L’image de Moïse qui frappe dans le désert le rocher mais avec une foi insuffisante pour en faire jaillir l’eau, est singulière : « Puisque vous n’avez pas eu assez de foi pour manifester ma sainteté devant les fils d’Israël, vous ne ferez pas entrer cette assemblée dans le pays que je lui donne. » Le Seigneur demande la foi, et non de jouer éventuellement, seulement, à pile ou face. Heureusement il y a la grâce.
Nous n’en finirions pas de commenter et d’apprécier cet Evangile, mais aussi l’épitre de Saint Paul qui contient ces mots fondamentaux de foi, d’espérance, d’amour et de grâce et tout cela pourquoi ? Pour être en paix avec Dieu. Dieu nous aime dans notre situation, la preuve en est que le Christ est mort pour nous.

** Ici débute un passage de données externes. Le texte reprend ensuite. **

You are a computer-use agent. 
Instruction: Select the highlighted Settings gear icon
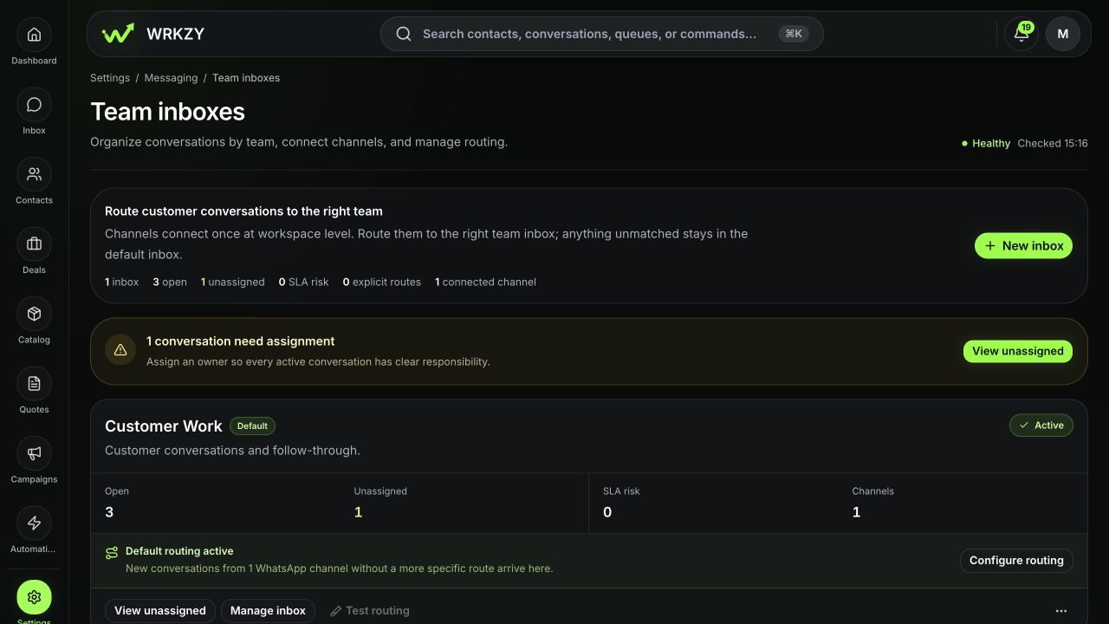[x=34, y=597]
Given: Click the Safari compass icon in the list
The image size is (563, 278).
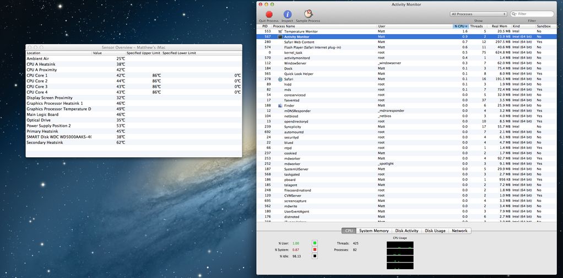Looking at the screenshot, I should pyautogui.click(x=280, y=79).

Cet Evangile paraît avoir habité notre pape Léon au début de son pontificat. Il en déjà parlé à 3 reprises. «Si tu savais le don de Dieu!» (Jn 4, 10). Jésus révèle à cette femme qu’il existe une eau vive qui désaltère pour toujours, une source jaillissante qui ne s’épuise jamais: c’est la vie même de Dieu donnée à l’humanité.

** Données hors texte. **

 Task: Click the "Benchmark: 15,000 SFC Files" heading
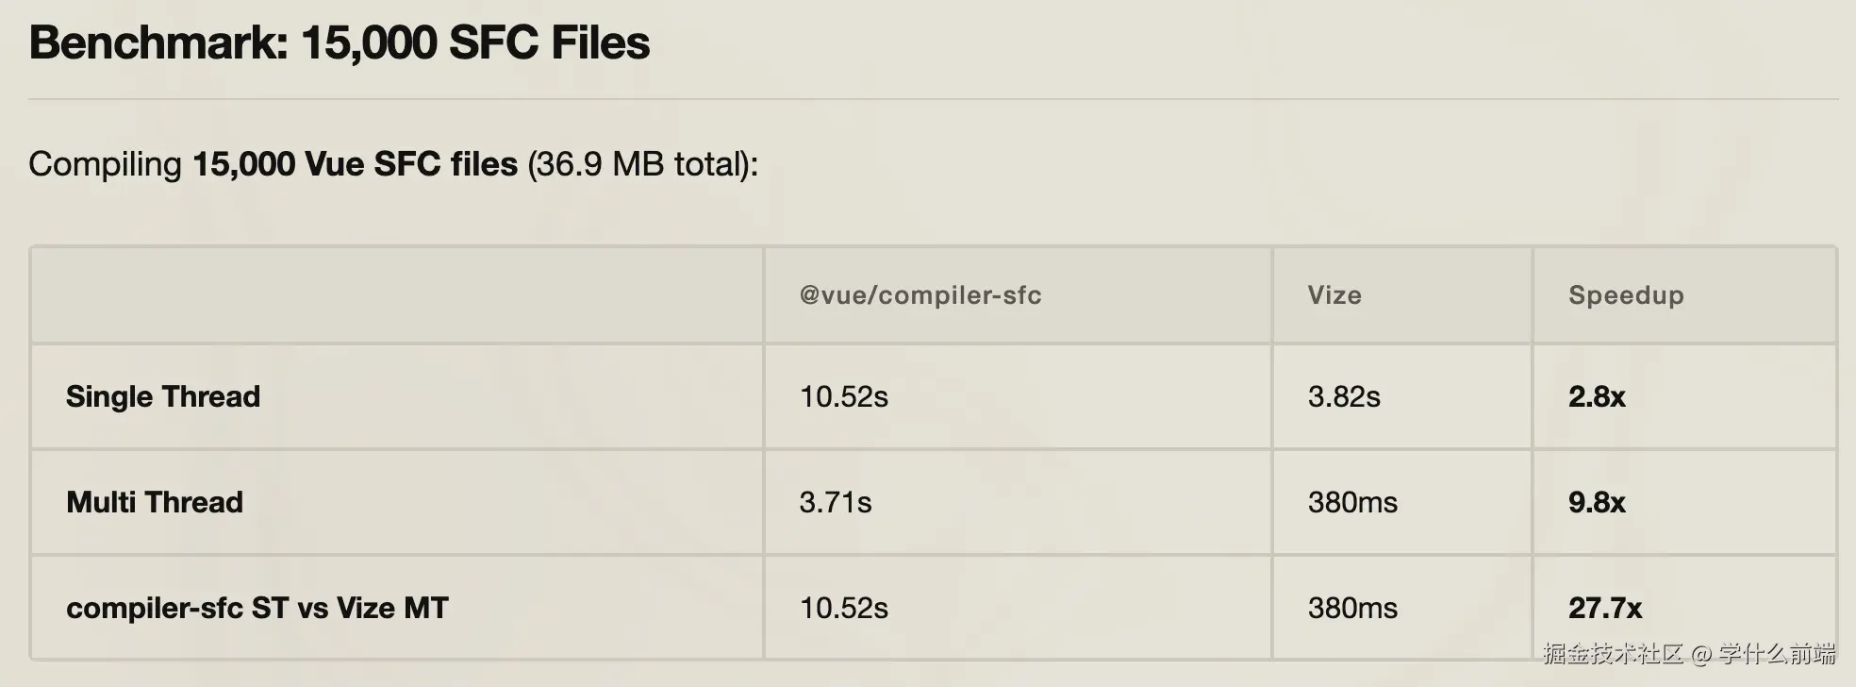point(340,43)
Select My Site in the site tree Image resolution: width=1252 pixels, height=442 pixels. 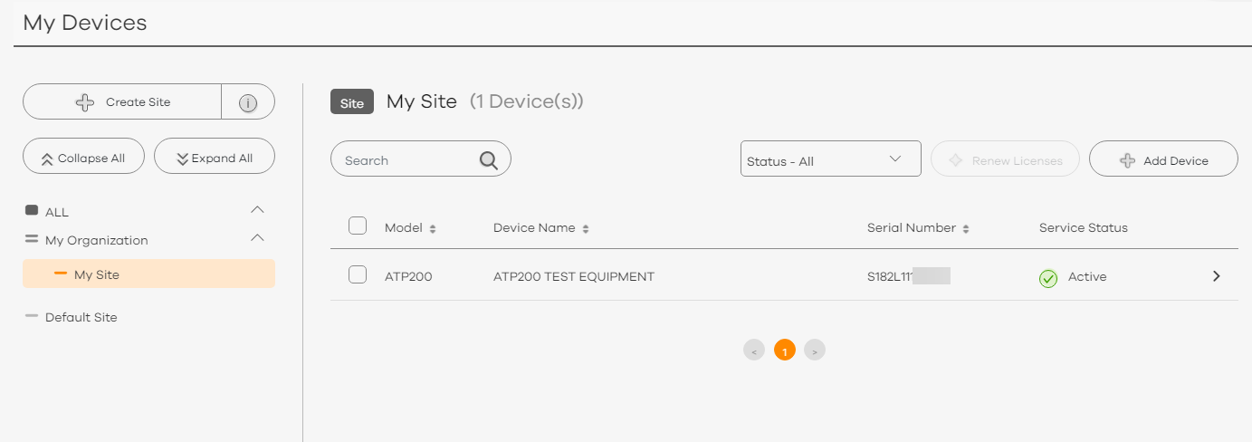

Nous avons la chance, malgré des situations personnelles difficiles de ne pas être soumis aux drames que vivent certaines autres personnes dans le monde. Ces fuites sur les routes, les nuages de poussière et d’explosions nous scandalisent . Nous en avons assez de voir tant dans de violences. Mais sous un autre angle ne passons-nous pas par une période de désertification et de soif spirituelle ? Il serait certainement utile de retourner à nos puits spirituels et peut-être les dégager de tous ces débris contemporains qui les obstruent. Vous les énumérez encore mieux que moi : le vacarme médiatique, les injustices discrètes et bruyantes, la consommation. Le carême nous aide à désencombrer notre cœur et à écouter le Seigneur et à raviver le don de Dieu. Il ne s’agit pas de la garder pour nous-mêmes, mais de le transmettre . « Celui donnera à boire un verre d’eau fraîche seulement à un de ces petits à titre de disciple, je vous le dis en vérité, il ne perdra pas sa récompense. » La mission est là : devenir des portes lumières.

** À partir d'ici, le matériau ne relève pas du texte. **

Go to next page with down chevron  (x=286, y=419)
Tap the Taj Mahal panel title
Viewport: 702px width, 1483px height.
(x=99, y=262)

Je vous propose de terminer ce moment de méditation par une des prières pour ceux qui se préparent au baptême.
Père des miséricordes,
par ton propre Fils, tu as manifesté ta tendresse
à l’égard de la Samaritaine,
Et dans ton amour paternel
tu as voulu offrir à tous les pécheurs le salut ;
Regarde tout particulièrement
ceux qui désirent recevoir tes sacrements
pour devenir tes fils d’adoption :
Délivre-les de l’esclavage du péché et du joug pesant du démon,
Pour qu’ils reçoivent le joug du Christ, doux et léger ;
Protège-les au milieu de tous les dangers,
Pour qu’en te servant fidèlement dans la paix et la joie ils puissent
toujours te rendre grâce. Par Jésus, le Christ, notre Seigneur. AMEN.